## Required action
Return the entries in full, exactly as they were written.

## Data listing
◇ ◇ ◇ ◇ ◇ ◇ ◇

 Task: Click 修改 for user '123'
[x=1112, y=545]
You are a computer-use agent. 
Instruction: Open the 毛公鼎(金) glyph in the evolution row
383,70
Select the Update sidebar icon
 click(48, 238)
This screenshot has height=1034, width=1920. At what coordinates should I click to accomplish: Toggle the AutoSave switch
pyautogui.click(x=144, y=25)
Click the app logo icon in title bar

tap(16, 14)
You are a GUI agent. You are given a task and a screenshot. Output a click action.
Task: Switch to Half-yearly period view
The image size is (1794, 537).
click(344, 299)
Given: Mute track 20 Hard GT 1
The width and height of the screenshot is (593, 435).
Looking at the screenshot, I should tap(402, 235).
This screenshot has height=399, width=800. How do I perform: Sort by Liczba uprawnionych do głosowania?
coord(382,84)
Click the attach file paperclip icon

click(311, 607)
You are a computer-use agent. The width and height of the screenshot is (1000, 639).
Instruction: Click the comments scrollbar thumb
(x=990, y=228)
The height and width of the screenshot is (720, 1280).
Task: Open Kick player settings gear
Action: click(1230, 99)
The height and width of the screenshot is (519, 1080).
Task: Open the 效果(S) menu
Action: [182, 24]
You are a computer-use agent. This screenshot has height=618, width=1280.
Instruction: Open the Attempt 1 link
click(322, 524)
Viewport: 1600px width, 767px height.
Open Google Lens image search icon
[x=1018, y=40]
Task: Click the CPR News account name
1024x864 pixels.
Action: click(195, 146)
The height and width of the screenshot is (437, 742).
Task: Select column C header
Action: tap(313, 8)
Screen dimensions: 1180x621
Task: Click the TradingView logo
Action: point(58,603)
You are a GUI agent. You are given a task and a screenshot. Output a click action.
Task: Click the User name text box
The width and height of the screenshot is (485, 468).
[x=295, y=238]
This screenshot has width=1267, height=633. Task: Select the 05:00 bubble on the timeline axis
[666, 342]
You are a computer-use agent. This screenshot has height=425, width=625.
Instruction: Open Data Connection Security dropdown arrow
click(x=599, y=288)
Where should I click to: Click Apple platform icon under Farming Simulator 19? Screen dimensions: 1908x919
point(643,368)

◇ ◇ ◇ ◇ ◇ ◇ ◇

## Exercise result
 Task: Click 修改 for user '123'
[x=1112, y=545]
You are a computer-use agent. 
Instruction: Open the 毛公鼎(金) glyph in the evolution row
383,70
Select the Update sidebar icon
 click(48, 238)
This screenshot has height=1034, width=1920. At what coordinates should I click to accomplish: Toggle the AutoSave switch
pyautogui.click(x=144, y=25)
Click the app logo icon in title bar

tap(16, 14)
You are a GUI agent. You are given a task and a screenshot. Output a click action.
Task: Switch to Half-yearly period view
The image size is (1794, 537).
click(344, 299)
Given: Mute track 20 Hard GT 1
The width and height of the screenshot is (593, 435).
Looking at the screenshot, I should tap(402, 235).
This screenshot has height=399, width=800. How do I perform: Sort by Liczba uprawnionych do głosowania?
coord(382,84)
Click the attach file paperclip icon

click(311, 607)
You are a computer-use agent. The width and height of the screenshot is (1000, 639).
Instruction: Click the comments scrollbar thumb
(x=990, y=228)
The height and width of the screenshot is (720, 1280).
Task: Open Kick player settings gear
Action: click(1230, 99)
The height and width of the screenshot is (519, 1080).
Task: Open the 效果(S) menu
Action: [182, 24]
You are a computer-use agent. This screenshot has height=618, width=1280.
Instruction: Open the Attempt 1 link
click(322, 524)
Viewport: 1600px width, 767px height.
Open Google Lens image search icon
[x=1018, y=40]
Task: Click the CPR News account name
1024x864 pixels.
Action: click(195, 146)
The height and width of the screenshot is (437, 742).
Task: Select column C header
Action: tap(313, 8)
Screen dimensions: 1180x621
Task: Click the TradingView logo
Action: point(58,603)
You are a GUI agent. You are given a task and a screenshot. Output a click action.
Task: Click the User name text box
The width and height of the screenshot is (485, 468).
[x=295, y=238]
This screenshot has width=1267, height=633. Task: Select the 05:00 bubble on the timeline axis
[666, 342]
You are a computer-use agent. This screenshot has height=425, width=625.
Instruction: Open Data Connection Security dropdown arrow
click(x=599, y=288)
Where should I click to: Click Apple platform icon under Farming Simulator 19? Screen dimensions: 1908x919
point(643,368)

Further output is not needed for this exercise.